---------- Data for analysis ----------

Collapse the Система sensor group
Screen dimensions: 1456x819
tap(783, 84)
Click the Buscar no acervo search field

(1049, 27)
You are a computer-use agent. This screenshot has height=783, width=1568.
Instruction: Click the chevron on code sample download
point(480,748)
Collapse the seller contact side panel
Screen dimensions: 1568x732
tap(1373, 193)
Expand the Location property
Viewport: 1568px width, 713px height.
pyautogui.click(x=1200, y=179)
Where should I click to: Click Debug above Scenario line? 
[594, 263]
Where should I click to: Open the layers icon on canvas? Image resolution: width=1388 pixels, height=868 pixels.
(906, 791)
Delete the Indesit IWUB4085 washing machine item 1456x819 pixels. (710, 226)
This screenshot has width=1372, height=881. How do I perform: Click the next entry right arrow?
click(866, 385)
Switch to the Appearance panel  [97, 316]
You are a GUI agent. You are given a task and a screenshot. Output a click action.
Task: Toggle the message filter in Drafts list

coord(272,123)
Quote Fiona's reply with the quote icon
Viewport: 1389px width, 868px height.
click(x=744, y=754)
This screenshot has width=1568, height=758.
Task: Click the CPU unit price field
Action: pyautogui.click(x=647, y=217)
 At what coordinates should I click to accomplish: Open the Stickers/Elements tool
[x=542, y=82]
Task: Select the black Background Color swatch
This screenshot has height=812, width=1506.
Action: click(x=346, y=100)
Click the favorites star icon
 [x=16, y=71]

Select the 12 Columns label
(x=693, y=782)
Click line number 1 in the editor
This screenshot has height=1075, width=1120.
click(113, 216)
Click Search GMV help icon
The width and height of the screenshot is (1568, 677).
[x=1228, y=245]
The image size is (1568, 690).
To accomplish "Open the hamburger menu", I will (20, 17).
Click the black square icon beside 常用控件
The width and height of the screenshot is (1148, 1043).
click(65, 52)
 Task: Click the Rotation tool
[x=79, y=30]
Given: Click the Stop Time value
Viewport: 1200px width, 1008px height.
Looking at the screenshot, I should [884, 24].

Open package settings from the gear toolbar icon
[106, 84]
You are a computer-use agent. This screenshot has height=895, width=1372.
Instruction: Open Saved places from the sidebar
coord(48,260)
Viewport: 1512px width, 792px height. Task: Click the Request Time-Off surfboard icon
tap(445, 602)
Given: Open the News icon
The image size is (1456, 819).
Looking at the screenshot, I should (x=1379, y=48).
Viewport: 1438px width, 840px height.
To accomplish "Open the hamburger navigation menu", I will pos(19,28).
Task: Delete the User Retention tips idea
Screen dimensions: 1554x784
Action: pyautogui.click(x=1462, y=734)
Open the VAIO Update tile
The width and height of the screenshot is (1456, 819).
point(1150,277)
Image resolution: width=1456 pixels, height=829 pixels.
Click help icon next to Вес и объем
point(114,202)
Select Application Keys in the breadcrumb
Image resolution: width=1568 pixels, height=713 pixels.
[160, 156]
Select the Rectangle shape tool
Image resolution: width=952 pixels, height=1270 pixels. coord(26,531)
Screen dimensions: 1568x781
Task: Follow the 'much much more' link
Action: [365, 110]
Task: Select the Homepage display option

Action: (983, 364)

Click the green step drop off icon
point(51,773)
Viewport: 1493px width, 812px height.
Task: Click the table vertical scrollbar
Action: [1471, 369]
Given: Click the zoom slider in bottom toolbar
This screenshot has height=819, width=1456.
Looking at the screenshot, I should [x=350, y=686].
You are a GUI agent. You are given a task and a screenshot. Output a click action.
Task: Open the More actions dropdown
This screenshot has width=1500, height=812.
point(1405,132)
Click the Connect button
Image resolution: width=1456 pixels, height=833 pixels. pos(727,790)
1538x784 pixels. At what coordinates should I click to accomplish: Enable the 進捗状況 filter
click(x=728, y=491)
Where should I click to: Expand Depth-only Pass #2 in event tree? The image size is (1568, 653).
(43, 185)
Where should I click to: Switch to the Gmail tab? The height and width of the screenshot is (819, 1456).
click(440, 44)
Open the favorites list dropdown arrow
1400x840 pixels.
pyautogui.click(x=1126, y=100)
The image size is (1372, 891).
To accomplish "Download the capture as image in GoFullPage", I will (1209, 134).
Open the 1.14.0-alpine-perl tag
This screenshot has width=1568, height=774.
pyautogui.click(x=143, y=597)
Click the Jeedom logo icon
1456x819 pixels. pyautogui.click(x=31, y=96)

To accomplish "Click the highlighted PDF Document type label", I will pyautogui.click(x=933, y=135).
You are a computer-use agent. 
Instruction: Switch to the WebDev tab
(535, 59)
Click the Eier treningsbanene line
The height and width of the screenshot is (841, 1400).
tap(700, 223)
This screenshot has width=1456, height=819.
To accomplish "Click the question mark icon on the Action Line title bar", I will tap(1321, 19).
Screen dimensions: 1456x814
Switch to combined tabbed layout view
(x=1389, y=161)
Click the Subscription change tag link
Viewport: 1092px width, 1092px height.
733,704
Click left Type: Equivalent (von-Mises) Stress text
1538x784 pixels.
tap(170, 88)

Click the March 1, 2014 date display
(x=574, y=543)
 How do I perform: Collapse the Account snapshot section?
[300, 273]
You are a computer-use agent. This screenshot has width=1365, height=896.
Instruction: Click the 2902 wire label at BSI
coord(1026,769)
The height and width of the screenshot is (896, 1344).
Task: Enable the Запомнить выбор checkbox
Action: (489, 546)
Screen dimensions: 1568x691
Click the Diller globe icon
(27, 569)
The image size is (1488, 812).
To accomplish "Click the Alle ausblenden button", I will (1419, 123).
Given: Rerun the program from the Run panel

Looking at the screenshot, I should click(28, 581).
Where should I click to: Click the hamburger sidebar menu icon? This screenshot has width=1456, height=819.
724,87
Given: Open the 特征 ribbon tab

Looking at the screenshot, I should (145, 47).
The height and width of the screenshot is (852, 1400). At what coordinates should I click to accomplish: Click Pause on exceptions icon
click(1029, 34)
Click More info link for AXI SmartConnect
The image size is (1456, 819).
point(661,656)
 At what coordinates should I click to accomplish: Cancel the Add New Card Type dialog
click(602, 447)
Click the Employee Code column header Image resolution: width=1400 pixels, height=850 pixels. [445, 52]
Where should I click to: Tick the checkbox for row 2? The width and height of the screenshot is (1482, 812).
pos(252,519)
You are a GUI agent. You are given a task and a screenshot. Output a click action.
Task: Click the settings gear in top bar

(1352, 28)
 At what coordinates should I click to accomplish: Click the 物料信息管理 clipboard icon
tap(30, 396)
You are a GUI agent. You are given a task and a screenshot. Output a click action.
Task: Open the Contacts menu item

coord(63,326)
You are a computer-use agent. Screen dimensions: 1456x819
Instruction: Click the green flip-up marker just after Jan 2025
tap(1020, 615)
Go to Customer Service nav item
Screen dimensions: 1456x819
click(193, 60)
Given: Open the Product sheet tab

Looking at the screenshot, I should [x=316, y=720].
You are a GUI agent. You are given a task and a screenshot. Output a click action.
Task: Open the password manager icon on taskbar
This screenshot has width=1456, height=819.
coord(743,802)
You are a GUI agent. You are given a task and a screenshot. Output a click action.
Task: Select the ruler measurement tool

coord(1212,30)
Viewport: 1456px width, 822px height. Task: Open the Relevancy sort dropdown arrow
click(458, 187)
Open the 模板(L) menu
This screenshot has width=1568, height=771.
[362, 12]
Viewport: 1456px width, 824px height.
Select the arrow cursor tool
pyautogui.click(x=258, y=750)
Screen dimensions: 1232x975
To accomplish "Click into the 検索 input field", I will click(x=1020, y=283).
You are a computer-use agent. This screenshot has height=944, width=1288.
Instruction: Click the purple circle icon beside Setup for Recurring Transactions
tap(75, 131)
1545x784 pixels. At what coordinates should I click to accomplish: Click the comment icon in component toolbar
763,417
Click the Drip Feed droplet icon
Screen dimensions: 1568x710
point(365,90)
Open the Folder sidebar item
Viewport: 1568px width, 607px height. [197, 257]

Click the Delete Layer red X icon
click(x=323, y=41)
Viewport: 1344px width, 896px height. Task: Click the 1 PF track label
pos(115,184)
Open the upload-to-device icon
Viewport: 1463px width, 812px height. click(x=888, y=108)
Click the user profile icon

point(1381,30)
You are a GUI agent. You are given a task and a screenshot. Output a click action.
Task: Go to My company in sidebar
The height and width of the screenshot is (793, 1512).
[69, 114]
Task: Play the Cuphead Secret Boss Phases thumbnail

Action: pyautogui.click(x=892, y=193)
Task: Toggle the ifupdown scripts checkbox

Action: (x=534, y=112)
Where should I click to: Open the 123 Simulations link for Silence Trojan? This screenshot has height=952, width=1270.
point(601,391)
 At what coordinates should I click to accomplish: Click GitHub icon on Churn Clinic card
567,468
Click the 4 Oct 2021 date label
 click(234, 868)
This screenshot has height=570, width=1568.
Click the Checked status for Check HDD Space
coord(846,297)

----------

◆ **Assigned task**: All that is wanted is an exact copy of the lines above from the one with "Click the Employee" through the one with "Go to Customer Service nav item", with both ends included.

◆ **The answer**:
Click the Employee Code column header Image resolution: width=1400 pixels, height=850 pixels. [445, 52]
Where should I click to: Tick the checkbox for row 2? The width and height of the screenshot is (1482, 812).
pos(252,519)
You are a GUI agent. You are given a task and a screenshot. Output a click action.
Task: Click the settings gear in top bar

(1352, 28)
 At what coordinates should I click to accomplish: Click the 物料信息管理 clipboard icon
tap(30, 396)
You are a GUI agent. You are given a task and a screenshot. Output a click action.
Task: Open the Contacts menu item

coord(63,326)
You are a computer-use agent. Screen dimensions: 1456x819
Instruction: Click the green flip-up marker just after Jan 2025
tap(1020, 615)
Go to Customer Service nav item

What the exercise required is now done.